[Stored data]
────────────────────

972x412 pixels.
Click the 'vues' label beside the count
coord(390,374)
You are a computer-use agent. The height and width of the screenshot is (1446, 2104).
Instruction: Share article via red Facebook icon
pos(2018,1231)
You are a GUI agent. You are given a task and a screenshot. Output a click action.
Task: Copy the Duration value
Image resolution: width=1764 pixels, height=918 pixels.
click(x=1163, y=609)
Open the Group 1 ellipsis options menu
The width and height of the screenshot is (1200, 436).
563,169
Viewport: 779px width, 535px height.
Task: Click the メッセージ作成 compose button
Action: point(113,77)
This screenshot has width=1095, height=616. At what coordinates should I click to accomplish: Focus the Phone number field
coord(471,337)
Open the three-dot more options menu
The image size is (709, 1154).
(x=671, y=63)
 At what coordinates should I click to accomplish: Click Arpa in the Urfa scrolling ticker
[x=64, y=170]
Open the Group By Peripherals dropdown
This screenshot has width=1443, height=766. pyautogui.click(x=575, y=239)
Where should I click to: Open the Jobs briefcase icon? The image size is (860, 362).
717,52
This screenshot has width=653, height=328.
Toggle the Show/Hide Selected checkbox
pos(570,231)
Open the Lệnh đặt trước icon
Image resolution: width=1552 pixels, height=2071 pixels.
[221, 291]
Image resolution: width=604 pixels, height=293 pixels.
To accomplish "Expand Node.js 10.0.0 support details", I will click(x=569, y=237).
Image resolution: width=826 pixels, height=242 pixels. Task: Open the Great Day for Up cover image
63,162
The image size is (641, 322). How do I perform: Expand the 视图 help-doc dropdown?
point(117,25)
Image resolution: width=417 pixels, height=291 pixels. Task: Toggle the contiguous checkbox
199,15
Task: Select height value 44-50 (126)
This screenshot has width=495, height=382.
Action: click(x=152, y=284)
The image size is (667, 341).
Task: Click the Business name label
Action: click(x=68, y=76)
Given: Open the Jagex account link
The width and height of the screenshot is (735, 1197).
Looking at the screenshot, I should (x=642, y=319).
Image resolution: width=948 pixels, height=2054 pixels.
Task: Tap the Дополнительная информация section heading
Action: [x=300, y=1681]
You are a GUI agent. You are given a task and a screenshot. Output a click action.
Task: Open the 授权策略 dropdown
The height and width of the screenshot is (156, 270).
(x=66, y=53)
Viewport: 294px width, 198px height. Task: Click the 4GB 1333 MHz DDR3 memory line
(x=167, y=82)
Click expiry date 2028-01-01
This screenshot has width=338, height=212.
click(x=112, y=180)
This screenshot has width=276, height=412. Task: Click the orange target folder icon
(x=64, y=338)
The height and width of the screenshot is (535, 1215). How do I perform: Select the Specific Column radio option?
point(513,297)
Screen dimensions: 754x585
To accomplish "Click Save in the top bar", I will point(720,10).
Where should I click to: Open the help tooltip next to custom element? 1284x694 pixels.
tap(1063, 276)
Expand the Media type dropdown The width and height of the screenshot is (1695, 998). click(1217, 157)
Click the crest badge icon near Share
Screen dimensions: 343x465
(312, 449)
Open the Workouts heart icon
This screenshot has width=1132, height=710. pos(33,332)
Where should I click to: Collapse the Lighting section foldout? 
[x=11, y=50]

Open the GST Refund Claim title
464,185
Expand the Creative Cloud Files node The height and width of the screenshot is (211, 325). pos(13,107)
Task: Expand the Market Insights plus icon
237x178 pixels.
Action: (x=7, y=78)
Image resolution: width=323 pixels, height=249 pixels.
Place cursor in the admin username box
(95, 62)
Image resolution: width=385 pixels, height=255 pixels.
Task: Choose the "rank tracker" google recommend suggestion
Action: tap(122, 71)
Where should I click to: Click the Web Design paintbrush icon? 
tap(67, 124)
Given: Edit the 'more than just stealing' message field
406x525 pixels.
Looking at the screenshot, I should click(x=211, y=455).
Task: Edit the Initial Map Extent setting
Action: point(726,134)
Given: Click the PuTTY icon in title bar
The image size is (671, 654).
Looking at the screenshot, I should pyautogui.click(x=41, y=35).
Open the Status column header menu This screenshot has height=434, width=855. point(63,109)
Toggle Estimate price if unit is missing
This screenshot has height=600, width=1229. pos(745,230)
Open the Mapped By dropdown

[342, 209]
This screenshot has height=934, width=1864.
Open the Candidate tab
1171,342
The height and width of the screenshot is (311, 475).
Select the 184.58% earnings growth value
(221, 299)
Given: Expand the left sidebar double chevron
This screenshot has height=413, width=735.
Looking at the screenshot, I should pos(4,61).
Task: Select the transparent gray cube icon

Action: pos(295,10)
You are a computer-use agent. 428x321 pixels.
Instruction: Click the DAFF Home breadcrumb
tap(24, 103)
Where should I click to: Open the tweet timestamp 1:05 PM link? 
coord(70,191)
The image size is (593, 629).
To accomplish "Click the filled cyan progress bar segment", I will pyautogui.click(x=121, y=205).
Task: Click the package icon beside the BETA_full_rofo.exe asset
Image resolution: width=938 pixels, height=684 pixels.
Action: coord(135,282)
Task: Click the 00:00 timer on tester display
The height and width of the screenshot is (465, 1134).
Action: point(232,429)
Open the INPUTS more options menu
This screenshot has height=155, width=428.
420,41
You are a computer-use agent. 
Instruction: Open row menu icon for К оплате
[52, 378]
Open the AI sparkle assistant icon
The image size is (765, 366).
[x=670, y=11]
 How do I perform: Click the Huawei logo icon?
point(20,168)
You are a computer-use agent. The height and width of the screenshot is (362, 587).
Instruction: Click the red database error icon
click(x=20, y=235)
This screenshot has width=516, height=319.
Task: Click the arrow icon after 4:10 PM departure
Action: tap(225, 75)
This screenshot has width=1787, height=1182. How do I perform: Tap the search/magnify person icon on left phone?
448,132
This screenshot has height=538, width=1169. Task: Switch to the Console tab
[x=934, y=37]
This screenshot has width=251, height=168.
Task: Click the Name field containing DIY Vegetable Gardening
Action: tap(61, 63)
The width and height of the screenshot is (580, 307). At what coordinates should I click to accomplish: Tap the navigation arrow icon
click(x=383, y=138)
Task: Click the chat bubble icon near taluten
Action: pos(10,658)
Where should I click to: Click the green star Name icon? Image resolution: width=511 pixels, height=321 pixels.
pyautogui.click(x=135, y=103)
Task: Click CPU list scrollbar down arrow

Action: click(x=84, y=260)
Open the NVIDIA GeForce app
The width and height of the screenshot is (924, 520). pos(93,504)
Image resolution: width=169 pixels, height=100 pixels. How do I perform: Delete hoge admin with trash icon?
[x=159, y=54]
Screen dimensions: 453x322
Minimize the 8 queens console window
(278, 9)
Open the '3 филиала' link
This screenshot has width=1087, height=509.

────────────────────

Task prompt:
From beginning to end, the data must be duplicated exactly.

Task output:
972x412 pixels.
Click the 'vues' label beside the count
coord(390,374)
You are a computer-use agent. The height and width of the screenshot is (1446, 2104).
Instruction: Share article via red Facebook icon
pos(2018,1231)
You are a GUI agent. You are given a task and a screenshot. Output a click action.
Task: Copy the Duration value
Image resolution: width=1764 pixels, height=918 pixels.
click(x=1163, y=609)
Open the Group 1 ellipsis options menu
The width and height of the screenshot is (1200, 436).
563,169
Viewport: 779px width, 535px height.
Task: Click the メッセージ作成 compose button
Action: point(113,77)
This screenshot has width=1095, height=616. At what coordinates should I click to accomplish: Focus the Phone number field
coord(471,337)
Open the three-dot more options menu
The image size is (709, 1154).
(x=671, y=63)
 At what coordinates should I click to accomplish: Click Arpa in the Urfa scrolling ticker
[x=64, y=170]
Open the Group By Peripherals dropdown
This screenshot has width=1443, height=766. pyautogui.click(x=575, y=239)
Where should I click to: Open the Jobs briefcase icon? The image size is (860, 362).
717,52
This screenshot has width=653, height=328.
Toggle the Show/Hide Selected checkbox
pos(570,231)
Open the Lệnh đặt trước icon
Image resolution: width=1552 pixels, height=2071 pixels.
[221, 291]
Image resolution: width=604 pixels, height=293 pixels.
To accomplish "Expand Node.js 10.0.0 support details", I will click(x=569, y=237).
Image resolution: width=826 pixels, height=242 pixels. Task: Open the Great Day for Up cover image
63,162
The image size is (641, 322). How do I perform: Expand the 视图 help-doc dropdown?
point(117,25)
Image resolution: width=417 pixels, height=291 pixels. Task: Toggle the contiguous checkbox
199,15
Task: Select height value 44-50 (126)
This screenshot has width=495, height=382.
Action: click(x=152, y=284)
The image size is (667, 341).
Task: Click the Business name label
Action: click(x=68, y=76)
Given: Open the Jagex account link
The width and height of the screenshot is (735, 1197).
Looking at the screenshot, I should (x=642, y=319).
Image resolution: width=948 pixels, height=2054 pixels.
Task: Tap the Дополнительная информация section heading
Action: [x=300, y=1681]
You are a GUI agent. You are given a task and a screenshot. Output a click action.
Task: Open the 授权策略 dropdown
The height and width of the screenshot is (156, 270).
(x=66, y=53)
Viewport: 294px width, 198px height. Task: Click the 4GB 1333 MHz DDR3 memory line
(x=167, y=82)
Click expiry date 2028-01-01
This screenshot has width=338, height=212.
click(x=112, y=180)
This screenshot has width=276, height=412. Task: Click the orange target folder icon
(x=64, y=338)
The height and width of the screenshot is (535, 1215). How do I perform: Select the Specific Column radio option?
point(513,297)
Screen dimensions: 754x585
To accomplish "Click Save in the top bar", I will point(720,10).
Where should I click to: Open the help tooltip next to custom element? 1284x694 pixels.
tap(1063, 276)
Expand the Media type dropdown The width and height of the screenshot is (1695, 998). click(1217, 157)
Click the crest badge icon near Share
Screen dimensions: 343x465
(312, 449)
Open the Workouts heart icon
This screenshot has width=1132, height=710. pos(33,332)
Where should I click to: Collapse the Lighting section foldout? 
[x=11, y=50]

Open the GST Refund Claim title
464,185
Expand the Creative Cloud Files node The height and width of the screenshot is (211, 325). pos(13,107)
Task: Expand the Market Insights plus icon
237x178 pixels.
Action: (x=7, y=78)
Image resolution: width=323 pixels, height=249 pixels.
Place cursor in the admin username box
(95, 62)
Image resolution: width=385 pixels, height=255 pixels.
Task: Choose the "rank tracker" google recommend suggestion
Action: tap(122, 71)
Where should I click to: Click the Web Design paintbrush icon? 
tap(67, 124)
Given: Edit the 'more than just stealing' message field
406x525 pixels.
Looking at the screenshot, I should click(x=211, y=455).
Task: Edit the Initial Map Extent setting
Action: point(726,134)
Given: Click the PuTTY icon in title bar
The image size is (671, 654).
Looking at the screenshot, I should pyautogui.click(x=41, y=35).
Open the Status column header menu This screenshot has height=434, width=855. point(63,109)
Toggle Estimate price if unit is missing
This screenshot has height=600, width=1229. pos(745,230)
Open the Mapped By dropdown

[342, 209]
This screenshot has height=934, width=1864.
Open the Candidate tab
1171,342
The height and width of the screenshot is (311, 475).
Select the 184.58% earnings growth value
(221, 299)
Given: Expand the left sidebar double chevron
This screenshot has height=413, width=735.
Looking at the screenshot, I should pos(4,61).
Task: Select the transparent gray cube icon

Action: pos(295,10)
You are a computer-use agent. 428x321 pixels.
Instruction: Click the DAFF Home breadcrumb
tap(24, 103)
Where should I click to: Open the tweet timestamp 1:05 PM link? 
coord(70,191)
The image size is (593, 629).
To accomplish "Click the filled cyan progress bar segment", I will pyautogui.click(x=121, y=205).
Task: Click the package icon beside the BETA_full_rofo.exe asset
Image resolution: width=938 pixels, height=684 pixels.
Action: coord(135,282)
Task: Click the 00:00 timer on tester display
The height and width of the screenshot is (465, 1134).
Action: point(232,429)
Open the INPUTS more options menu
This screenshot has height=155, width=428.
420,41
You are a computer-use agent. 
Instruction: Open row menu icon for К оплате
[52, 378]
Open the AI sparkle assistant icon
The image size is (765, 366).
[x=670, y=11]
 How do I perform: Click the Huawei logo icon?
point(20,168)
You are a computer-use agent. The height and width of the screenshot is (362, 587).
Instruction: Click the red database error icon
click(x=20, y=235)
This screenshot has width=516, height=319.
Task: Click the arrow icon after 4:10 PM departure
Action: tap(225, 75)
This screenshot has width=1787, height=1182. How do I perform: Tap the search/magnify person icon on left phone?
448,132
This screenshot has height=538, width=1169. Task: Switch to the Console tab
[x=934, y=37]
This screenshot has width=251, height=168.
Task: Click the Name field containing DIY Vegetable Gardening
Action: tap(61, 63)
The width and height of the screenshot is (580, 307). At what coordinates should I click to accomplish: Tap the navigation arrow icon
click(x=383, y=138)
Task: Click the chat bubble icon near taluten
Action: pos(10,658)
Where should I click to: Click the green star Name icon? Image resolution: width=511 pixels, height=321 pixels.
pyautogui.click(x=135, y=103)
Task: Click CPU list scrollbar down arrow

Action: click(x=84, y=260)
Open the NVIDIA GeForce app
The width and height of the screenshot is (924, 520). pos(93,504)
Image resolution: width=169 pixels, height=100 pixels. How do I perform: Delete hoge admin with trash icon?
[x=159, y=54]
Screen dimensions: 453x322
Minimize the 8 queens console window
(278, 9)
Open the '3 филиала' link
This screenshot has width=1087, height=509.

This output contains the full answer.